WATER issues between Pakistan and India need to be divided into three distinct legal baskets in order to avoid the muddling of approaches. The first basket should contain the recent Kishenganga and Ratle issues within the framework of the Indus Waters Treaty (IWT). The second basket should contain the addressing or resolution of Pakistan’s suspicions that India is using water as a weapon by building 40-plus projects upstream on the Jhelum, Chenab and Indus rivers over the next few years. And the third basket should provide for the strategy of a response to the threat of unilateral revocation of the IWT. Let me discuss these one by one.

In the recent issue pertaining to certain aspects of the design and construction of the Kishenganga and Ratle projects, Pakistan has approached the World Bank to set up a court of arbitration, under the dispute resolution framework provided by the treaty. India approached the World Bank for the appointment of a neutral expert, and the World Bank consequently put both requests on hold, urging the two countries to resolve these issues bilaterally.

I propose this issue be placed in the first basket which, in turn, should be guided by the treaty and the mechanism thereunder. Pakistan should continue to proceed on the matter as it currently has been, and Pakistan’s Indus waters commissioner (IWC), along with the water and power ministry, should continue to press for arbitration, unless India pauses work at the sites.

Contrary to perceptions, there is much that lies outside the scope of the Indus Waters Treaty.

Before I move to the contents of the second basket, I feel it pertinent to highlight the place of the IWT in the construction of a hydroelectric project on the Indian side. This process in itself can be divided into two stages. In the first stage, the political will to build a dam is established, the site determination is made, a financial (or other) feasibility study is carried out and the funds are then allocated for the same purpose. Following these, the location is decided, the investment is arranged and finally the drawings are submitted to Pakistan’s IWC. It is at this point that the process of the construction of a dam enters into the IWT legal corridor.

This also explains that the assumption by some officials in Pakistan that the IWT ‘enables’ India to construct as many pondages/dams as it wishes, is incorrect. The said decision-making process is, and has always been, outside the scope of the IWT.

Therefore, the projects that India is planning to build in the near future should be placed in a second, separate, basket. The scope of this basket will be outside the IWT, for at this point the planning phase of the dams lies far outside the IWT purview. If Pakistan wishes to challenge the 40-plus planned pondages in India-held Kashmir (IHK) as disproportionate to the valley’s requirements or as an attempt to acquire control over the flows of water into Pakistan, then this matter, too, belongs to this very second basket.

One of the options available to both the parties outside the IWT is to enter into another agreement, outlining the number of projects to be undertaken by either side, along with their specific locations, in the next decade or two. The management of the waters of the Kabul River between Pakistan and Afghanistan can also be part of a similar arrangement.

Until such an agreement takes place, however, the second basket, which contains an assessment of a threat of ‘water war’, should fall into the lap of the Ministry of Defence and the Ministry of Foreign Affairs.

The third basket should contain the mechanism Pakistan needs to employ to deal with the recent threat from the Indian side to unilaterally revoke the IWT. Never before was revocation given such consideration at the highest level of decision-making in either state in a formal sense. Now, however, with Prime Minister Narendra Modi’s recent statement in September at a meeting of top officials in New Delhi and the subsequent formation of a task force, comprising inter alia the Indian national security adviser, Ajit Doval and Foreign Secretary S. Jaishankar, to review the IWT and make full use of the water on the Indian side, this has become a real possibility under consideration.

While unilateral revocation is not a valid option available to either party under the IWT, the very threat of the same may be considered a ‘hostile act’. It constitutes a direct violation of Article 2(4) of the UN Charter, which safeguards against the threat or use of force, for the revocation of a treaty signifies a relationship almost akin to war between the parties, allowing this matter, then, to fall within the jurisdiction of the secretary general of the United Nations.

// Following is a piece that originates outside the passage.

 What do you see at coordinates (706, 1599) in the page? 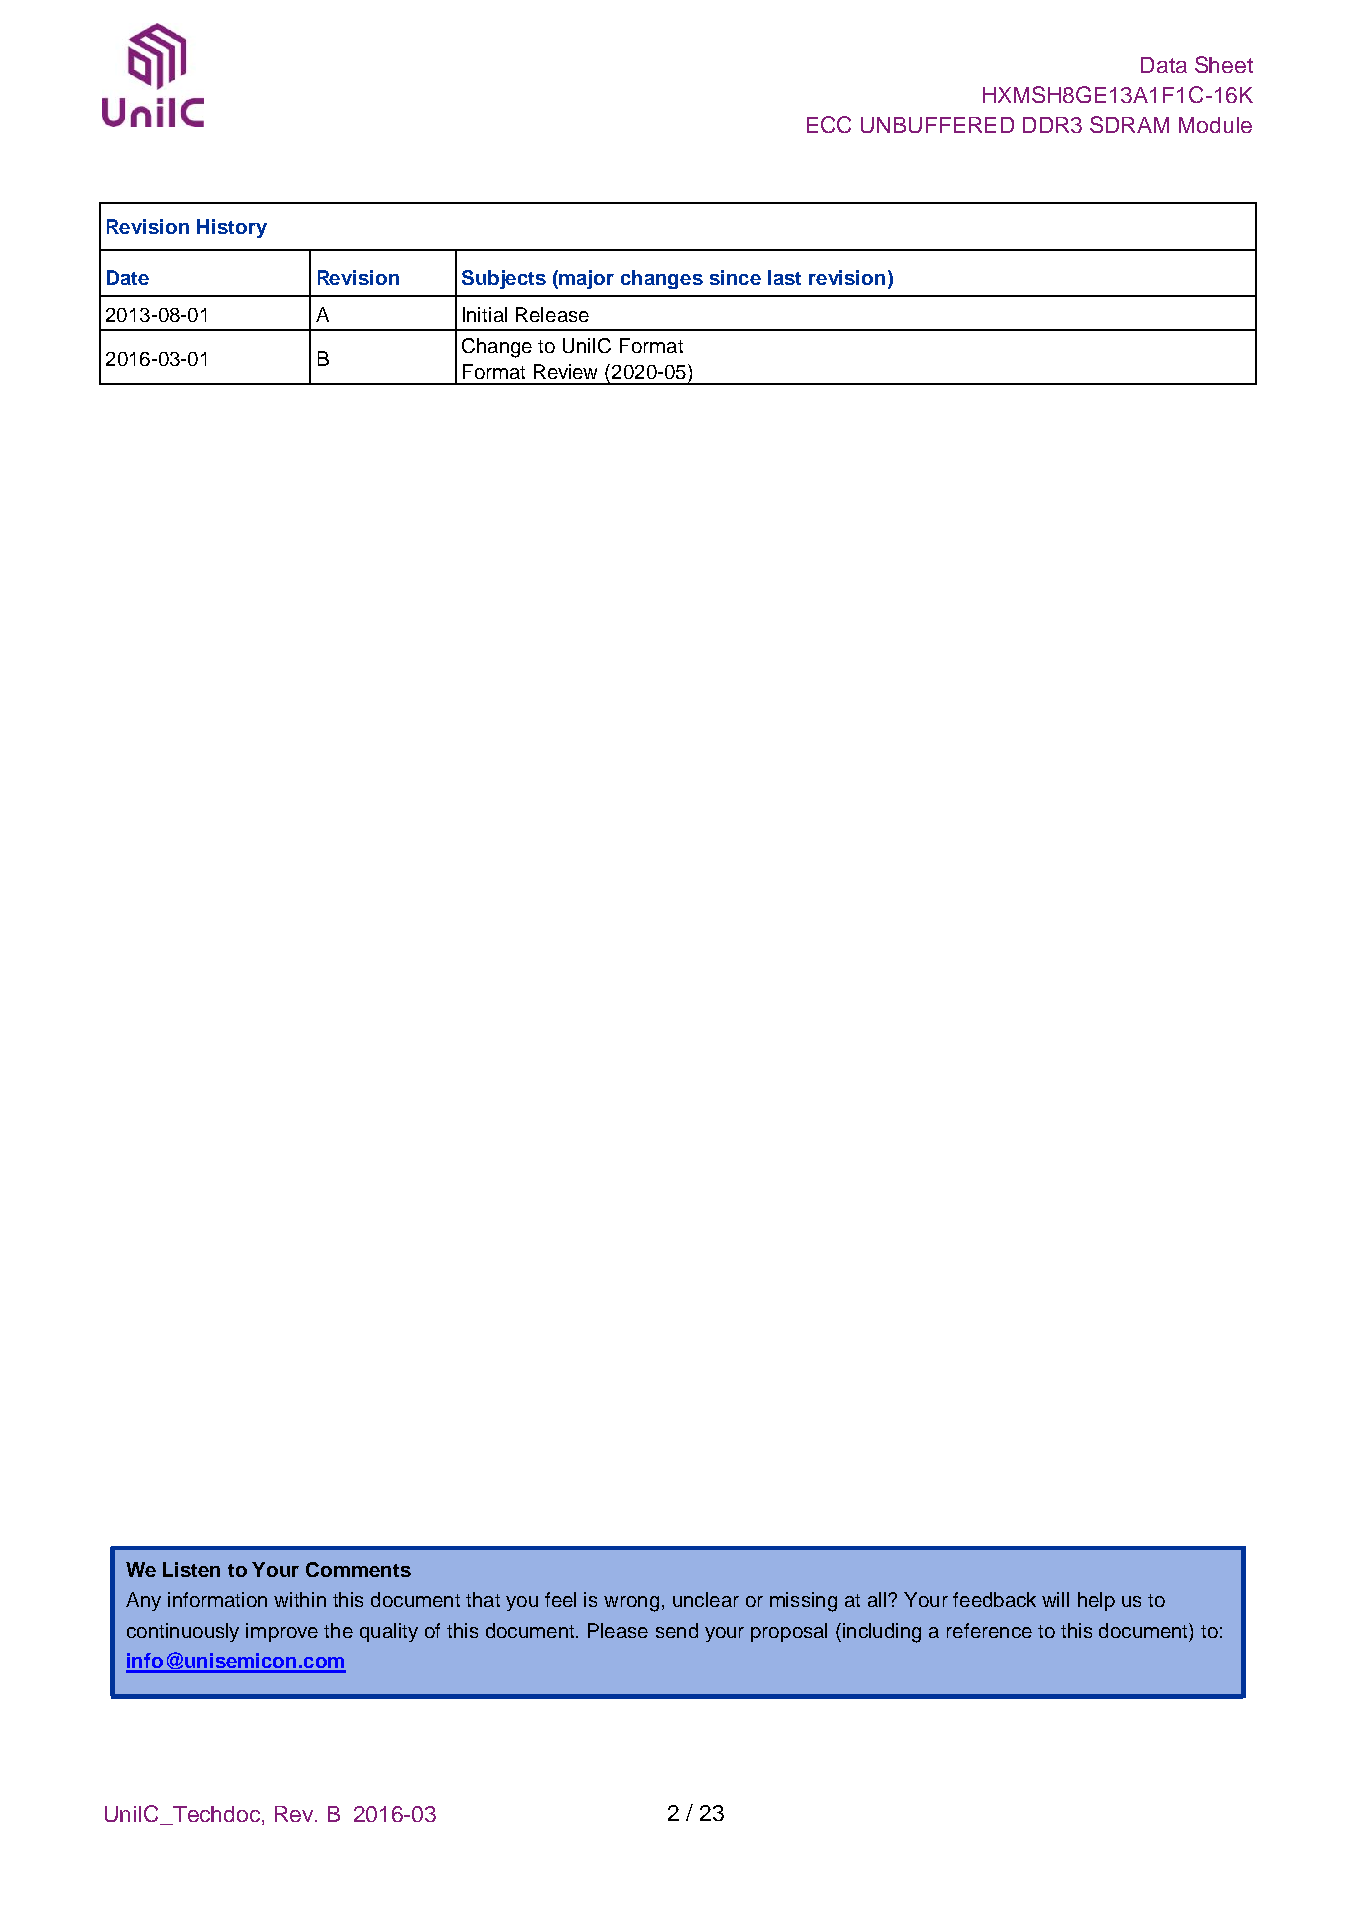
I see `unclear` at bounding box center [706, 1599].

In this regard, the third basket will, again, have to be tackled outside the framework of the IWT, and should be taken up by the ministries of defence and foreign affairs. Viewing these matters by dividing them into these three individual baskets will not only allow for a better understanding of what the IWT covers, or more importantly what it does not cover, but also the ability to direct each basket to the appropriate and relevant forum both internally and externally.

What is left out of these baskets is the broad obligation under international law on Pakistan as a responsible lower riparian to make the required dams and reservoirs to efficiently manage water. This obligation exists independent of any bilateral treaty and, now, more so under the Paris Agreement 2016 in which Pakistan has undertaken to move towards renewable, non-fossil-based sources of energy, including hydroelectric power.

The writer is a former caretaker federal law minister.